Part of me is thinking that if I put James Baldwin and his works that I’ve read and try to have them meet Virginia Woolf and her works that I’ve read, it might kind of crumble or be weird or not fine-grained enough to think about clearly. But if I go back to thinking ‘How in the world did they come up together in a conversation when I’m working through with my friend what we really want?’ there are two things that come up: One is this feeling that even on a day when nothing extraordinary seems to have happened, if we try to let ourselves be humans without being afraid of the things we’re going see, when we do that, there’s something that can be radically difficult or frightening about just a single day of life. They both see that, for very different reasons I imagine. I think that makes life more precarious for both of them. At least, that sense of precariousness is conveyed in some of the things they write.

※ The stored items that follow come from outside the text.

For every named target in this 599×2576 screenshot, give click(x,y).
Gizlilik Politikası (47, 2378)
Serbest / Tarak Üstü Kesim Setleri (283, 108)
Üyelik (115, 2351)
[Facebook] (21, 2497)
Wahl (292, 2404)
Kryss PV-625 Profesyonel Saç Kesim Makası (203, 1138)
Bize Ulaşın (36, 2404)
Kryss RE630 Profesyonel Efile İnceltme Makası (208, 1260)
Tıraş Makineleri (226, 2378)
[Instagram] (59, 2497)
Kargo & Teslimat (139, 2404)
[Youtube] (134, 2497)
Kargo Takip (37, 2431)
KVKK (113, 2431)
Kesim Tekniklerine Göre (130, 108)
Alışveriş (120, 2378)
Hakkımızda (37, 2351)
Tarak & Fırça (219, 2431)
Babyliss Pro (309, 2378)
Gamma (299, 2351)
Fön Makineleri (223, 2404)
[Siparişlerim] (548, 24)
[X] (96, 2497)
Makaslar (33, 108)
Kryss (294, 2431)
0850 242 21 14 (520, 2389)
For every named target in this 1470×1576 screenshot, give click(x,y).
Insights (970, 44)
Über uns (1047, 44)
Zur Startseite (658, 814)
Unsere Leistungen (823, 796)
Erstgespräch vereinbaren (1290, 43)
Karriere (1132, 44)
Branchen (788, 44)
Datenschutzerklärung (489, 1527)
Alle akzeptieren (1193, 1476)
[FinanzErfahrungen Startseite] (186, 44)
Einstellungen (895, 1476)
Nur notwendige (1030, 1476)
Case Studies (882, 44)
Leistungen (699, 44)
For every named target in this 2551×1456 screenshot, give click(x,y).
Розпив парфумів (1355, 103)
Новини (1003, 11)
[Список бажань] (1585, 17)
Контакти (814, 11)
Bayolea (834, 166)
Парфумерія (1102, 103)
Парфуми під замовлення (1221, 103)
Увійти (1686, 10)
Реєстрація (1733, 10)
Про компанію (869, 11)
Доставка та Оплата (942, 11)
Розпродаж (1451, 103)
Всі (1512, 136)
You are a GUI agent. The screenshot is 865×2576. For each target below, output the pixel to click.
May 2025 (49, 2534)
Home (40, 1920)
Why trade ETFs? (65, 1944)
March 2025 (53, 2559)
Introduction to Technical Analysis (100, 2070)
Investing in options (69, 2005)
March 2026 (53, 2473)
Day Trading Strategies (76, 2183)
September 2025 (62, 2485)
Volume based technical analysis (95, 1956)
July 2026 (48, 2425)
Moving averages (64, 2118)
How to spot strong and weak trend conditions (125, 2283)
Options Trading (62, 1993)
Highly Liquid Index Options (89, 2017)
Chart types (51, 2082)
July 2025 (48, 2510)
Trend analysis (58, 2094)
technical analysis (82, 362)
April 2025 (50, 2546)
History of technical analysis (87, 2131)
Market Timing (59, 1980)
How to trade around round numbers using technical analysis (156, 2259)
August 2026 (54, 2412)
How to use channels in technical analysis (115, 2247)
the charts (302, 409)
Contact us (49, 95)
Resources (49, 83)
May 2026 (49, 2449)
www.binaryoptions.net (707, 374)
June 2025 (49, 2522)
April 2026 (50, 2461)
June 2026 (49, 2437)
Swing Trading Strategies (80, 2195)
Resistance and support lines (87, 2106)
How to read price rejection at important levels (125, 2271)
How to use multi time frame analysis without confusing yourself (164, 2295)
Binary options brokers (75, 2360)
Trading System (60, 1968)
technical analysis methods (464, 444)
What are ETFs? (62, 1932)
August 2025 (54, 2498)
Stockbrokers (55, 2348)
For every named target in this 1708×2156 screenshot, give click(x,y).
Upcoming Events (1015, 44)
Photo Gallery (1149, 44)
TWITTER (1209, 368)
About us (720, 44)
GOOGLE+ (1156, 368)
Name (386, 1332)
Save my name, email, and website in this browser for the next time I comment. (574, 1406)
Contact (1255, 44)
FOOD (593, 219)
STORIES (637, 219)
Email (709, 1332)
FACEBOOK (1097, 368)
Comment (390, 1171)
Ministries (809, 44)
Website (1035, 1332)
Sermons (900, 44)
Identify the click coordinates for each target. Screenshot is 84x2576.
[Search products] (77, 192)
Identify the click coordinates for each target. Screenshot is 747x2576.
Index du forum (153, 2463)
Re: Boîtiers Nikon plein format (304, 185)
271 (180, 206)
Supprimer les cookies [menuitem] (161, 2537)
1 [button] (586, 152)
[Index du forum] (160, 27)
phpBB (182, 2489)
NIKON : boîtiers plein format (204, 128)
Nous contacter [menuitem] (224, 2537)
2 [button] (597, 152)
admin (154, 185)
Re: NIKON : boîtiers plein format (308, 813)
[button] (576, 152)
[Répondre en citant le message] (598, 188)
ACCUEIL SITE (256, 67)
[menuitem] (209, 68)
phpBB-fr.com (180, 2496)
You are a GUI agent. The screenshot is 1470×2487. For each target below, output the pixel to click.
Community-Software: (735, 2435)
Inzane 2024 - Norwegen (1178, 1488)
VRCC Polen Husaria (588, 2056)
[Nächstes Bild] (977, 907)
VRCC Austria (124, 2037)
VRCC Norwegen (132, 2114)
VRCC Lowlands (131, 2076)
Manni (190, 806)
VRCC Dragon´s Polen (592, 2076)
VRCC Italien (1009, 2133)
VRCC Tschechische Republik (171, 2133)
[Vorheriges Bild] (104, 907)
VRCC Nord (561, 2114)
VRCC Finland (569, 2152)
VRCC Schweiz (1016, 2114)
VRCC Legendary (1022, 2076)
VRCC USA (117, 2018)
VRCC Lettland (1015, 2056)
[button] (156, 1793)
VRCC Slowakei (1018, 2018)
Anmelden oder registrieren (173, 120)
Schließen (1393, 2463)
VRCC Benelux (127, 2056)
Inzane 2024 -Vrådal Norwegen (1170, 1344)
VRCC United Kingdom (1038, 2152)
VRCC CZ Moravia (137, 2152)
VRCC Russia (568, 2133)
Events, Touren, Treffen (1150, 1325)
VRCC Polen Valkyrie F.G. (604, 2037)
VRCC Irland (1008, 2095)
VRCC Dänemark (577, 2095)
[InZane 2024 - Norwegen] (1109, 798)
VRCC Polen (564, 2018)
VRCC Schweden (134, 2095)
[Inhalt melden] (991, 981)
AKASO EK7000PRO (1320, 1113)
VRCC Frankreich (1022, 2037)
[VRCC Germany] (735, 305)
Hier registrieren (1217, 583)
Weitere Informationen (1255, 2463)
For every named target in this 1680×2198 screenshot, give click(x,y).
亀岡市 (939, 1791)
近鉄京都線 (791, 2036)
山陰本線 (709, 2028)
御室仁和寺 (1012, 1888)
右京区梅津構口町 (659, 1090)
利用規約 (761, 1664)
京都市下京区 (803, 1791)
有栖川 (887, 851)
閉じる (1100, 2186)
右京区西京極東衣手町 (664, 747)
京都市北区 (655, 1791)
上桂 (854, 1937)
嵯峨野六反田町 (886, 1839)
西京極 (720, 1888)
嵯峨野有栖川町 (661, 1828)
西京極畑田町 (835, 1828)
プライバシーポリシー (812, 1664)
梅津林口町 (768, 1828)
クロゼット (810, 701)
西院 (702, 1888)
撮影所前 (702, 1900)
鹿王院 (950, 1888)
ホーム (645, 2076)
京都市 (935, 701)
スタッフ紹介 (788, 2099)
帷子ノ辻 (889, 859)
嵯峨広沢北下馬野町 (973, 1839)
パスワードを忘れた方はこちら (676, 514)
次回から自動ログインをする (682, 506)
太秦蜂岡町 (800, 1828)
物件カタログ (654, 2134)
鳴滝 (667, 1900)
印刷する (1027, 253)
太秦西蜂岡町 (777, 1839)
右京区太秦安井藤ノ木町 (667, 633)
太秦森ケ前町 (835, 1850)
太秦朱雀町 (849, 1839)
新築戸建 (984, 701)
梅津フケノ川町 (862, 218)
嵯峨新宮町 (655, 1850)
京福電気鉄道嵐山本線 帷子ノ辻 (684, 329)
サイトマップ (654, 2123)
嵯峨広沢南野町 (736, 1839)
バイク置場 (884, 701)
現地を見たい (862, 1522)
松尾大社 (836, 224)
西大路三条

Then there is also this question of telling a story and asking yourself, as I’m writing right now, creating whatever I’m creating, am I angry? And if I am, I’m ruining it. I’m not just ruining what I’ve written. I think they both see that it’s not just that I’m perhaps mangling a piece of writing—who cares, it’s just a piece of writing—but there’s actually something much deeper and human that we mangle when we write in anger. Baldwin talks about writing also from a position of pride. But that’s not really better for him. It’s the battle mate of writing in anger. So this becomes not just a literary question or problem for them, but also an existential question.
It makes me think about the atmosphere of Twitter. I’m not on Twitter, but I hear that the atmosphere is steeped in anger and outrage. You could look at the kinds of dialogues that we’re having, on Twitter say, and think that there’s something that looks unproductive about the ways these conversations are unfolding. But listening to you talk about this, it makes me think that maybe it’s more than just unproductive. There’s something perhaps deeply damaging about the way we’re going about trying to communicate about these really important issues in society.
I’m also not on Twitter, but I often think about the short form of the writing on Twitter. One of the Baldwin essays is in large part a critical look at Harlem newspapers. And this is something that I don’t see Virginia Woolf really writing about as much as really radically doing. But part of Baldwin’s observation is just that these papers have the form that, if I can put it this way, very large white newspapers have. It’s a bunch of small black newspapers, but the form is unchanged from the traditional newspaper. So part of the problem he sees, or part of the harm, is that some other form should be emerging but, instead, a pre-existing form has just been taken. I think Baldwin thinks these papers are in a way being taken over by a form that isn’t the right form. So I think this question of what form communication can take or writing can take and how it ought to change is important to both of them. Forms aren’t simply to be copied or, worse, reduced. A new form might need to emerge. And if we can’t do it or at least imagine that a new form needs to be there, it’s sort of narrowing or limiting to people.